Andor season 1 has just finished, and it’s been phenomenal. Right from the start, the series has been an engaging exploration of a galaxy that is now under the thumb of oppression, with clever writing and direction. Showrunner Tony Gilroy has proved once again that he understands what is needed to make good Star Wars, but this isn’t to forget the brilliant performances, masterful direction, beautiful cinematography and great score.

One of the ways that the season differs from most of the projects that Disney has so far released is its intense political focus. From lofty buildings on Coruscant to the cold caves where revolutionaries plot, there is no shying away from the machinations that are rarely shown. But that’s not the only politics the show has to offer. Throughout the series, there is a social commentary on our society and history, holding up a damning mirror. Gilroy mentioned this in an interview for Variety. Modern politics is less of a concern for him, but if it does land, then “it’s just like the mirror.”

=== GIVEN EXERCISE 1 ===
Write out, unchanged, the lines of the records starting at the line that contains "What do you" and ending at the line that contains "center [1262, 122].", including both of those lines and nothing else.
The review and the records come from unrelated sources.

=== TASK INPUTS ===
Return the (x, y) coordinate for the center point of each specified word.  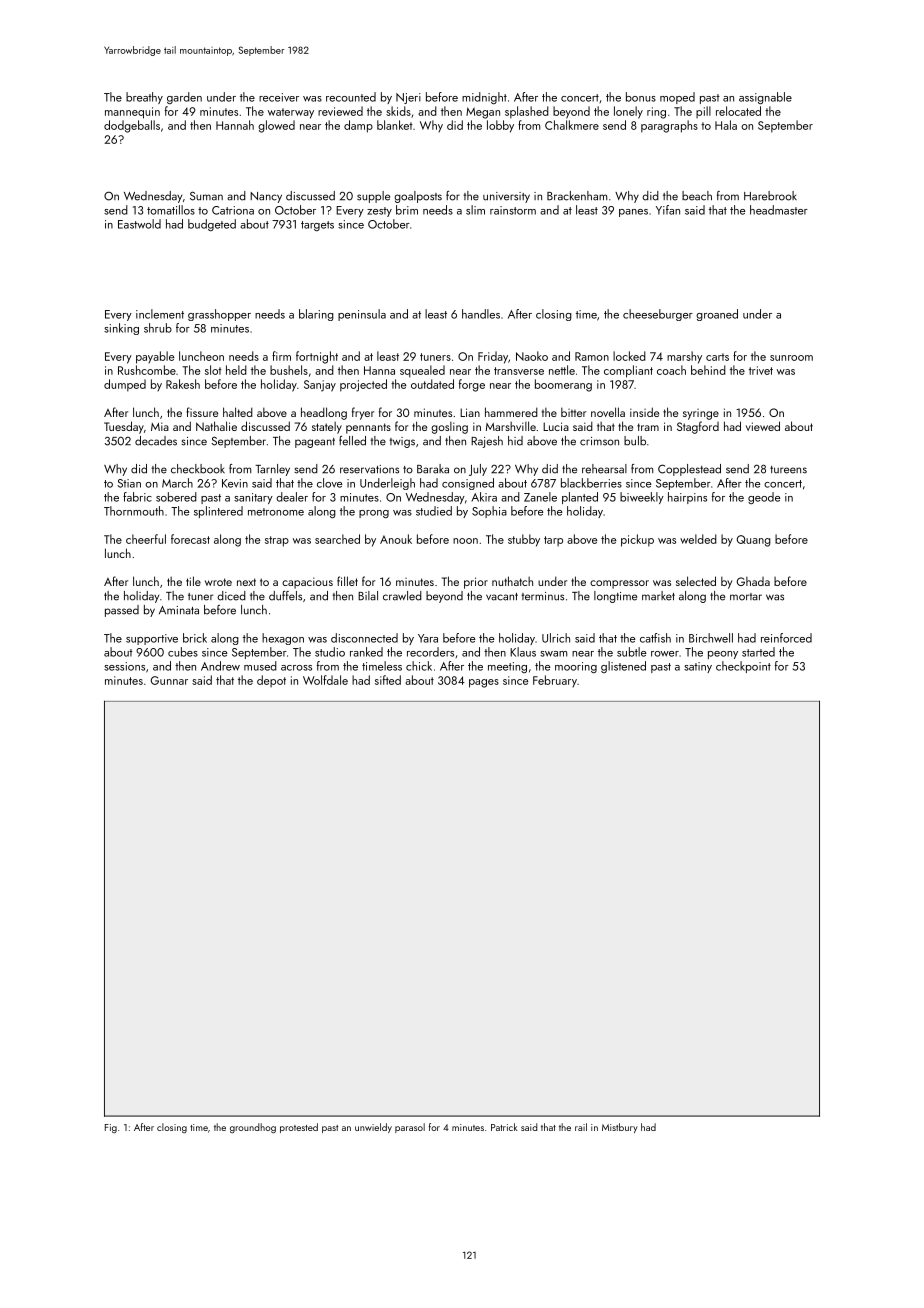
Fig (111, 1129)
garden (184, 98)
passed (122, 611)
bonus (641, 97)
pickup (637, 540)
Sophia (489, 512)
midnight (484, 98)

* * *

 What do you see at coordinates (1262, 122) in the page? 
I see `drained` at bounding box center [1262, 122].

=== GIVEN EXERCISE 2 ===
Return the section of the review starting at "Andor season 1" and ending at "and great score.", copied word for word.

=== WRITTEN REPLY 1 ===
 What do you see at coordinates (1262, 122) in the page? 
I see `drained` at bounding box center [1262, 122].

=== WRITTEN REPLY 2 ===
Andor season 1 has just finished, and it’s been phenomenal. Right from the start, the series has been an engaging exploration of a galaxy that is now under the thumb of oppression, with clever writing and direction. Showrunner Tony Gilroy has proved once again that he understands what is needed to make good Star Wars, but this isn’t to forget the brilliant performances, masterful direction, beautiful cinematography and great score.